The brain's fatty food radar

The human brain recognises the difference between low and high-fat food with the same automatic efficiency as it exhibits when discriminating happy and sad faces, and living and non-living entities. Ulrike Toepel and colleagues who made the finding, hope it will contribute to our understanding of over-eating.

The researchers presented 24 normal-weight participants with photos of hundreds of different types of food, as well as pictures of kitchen utensils, all the while recording their brain activity using electroencephalography (EEG).

The participants thought their task was to indicate as fast as possible whether each photo, presented for just half a second, showed food or a kitchen utensil. In fact, the researchers were interested in whether the brain activity of the participants differed according to whether a high or low fat food had been presented.

The advantage of EEG over brain imaging techniques like fMRI, is in the level of time-related detail it can provide. In this case, Toepel's team were able to show that high-fat food led to distinct patterns of brain activity relative to low-fat food, during two discrete time periods: 160-220ms and 330-370ms after presentation of the food.

The speed with which the fat content of food was discriminated by the brain is similar to that shown for other fundamental categories such as for living vs. non-living things. Because the participants were distracted by the task involving kitchen utensils, the results further show that this discrimination between high and low-fat foods occurs automatically.

Areas of the brain that showed sensitivity to food fattiness were temporo-parietal regions during the first time period and the pre-frontal cortex during the second time period.
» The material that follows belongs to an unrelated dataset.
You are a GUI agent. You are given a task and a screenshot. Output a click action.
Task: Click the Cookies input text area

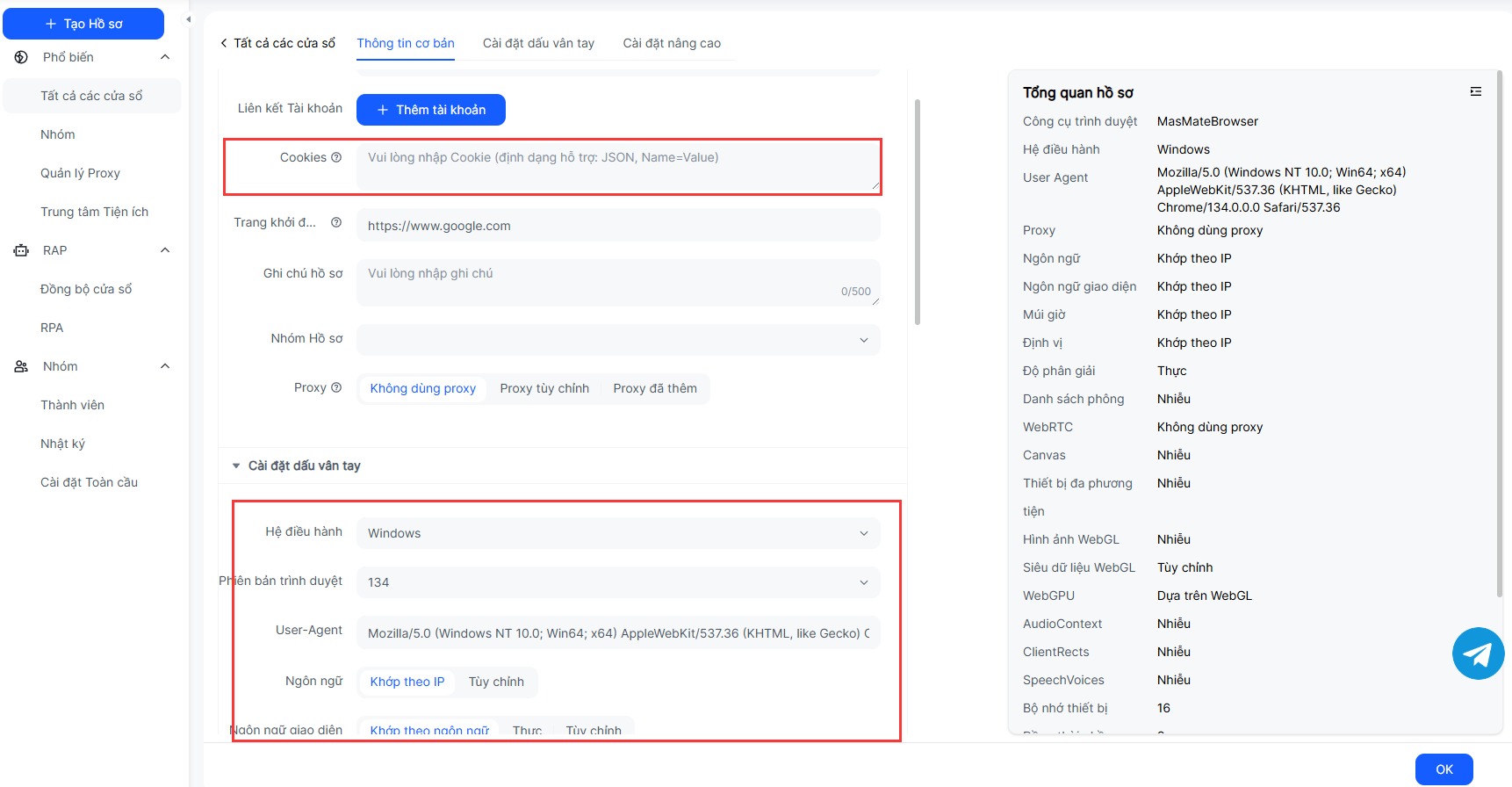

The first time period probably relates to rudimentary analysis of the fattiness category, and the second probably relates to decision making.

"Enhanced activation in prefrontal cortices has also been related to syndromes of eating disorders," the researchers explained. "Thus, the network identified during this second stage points to the role of this categorization phase in the decision-making process on food choices based on their energetic value."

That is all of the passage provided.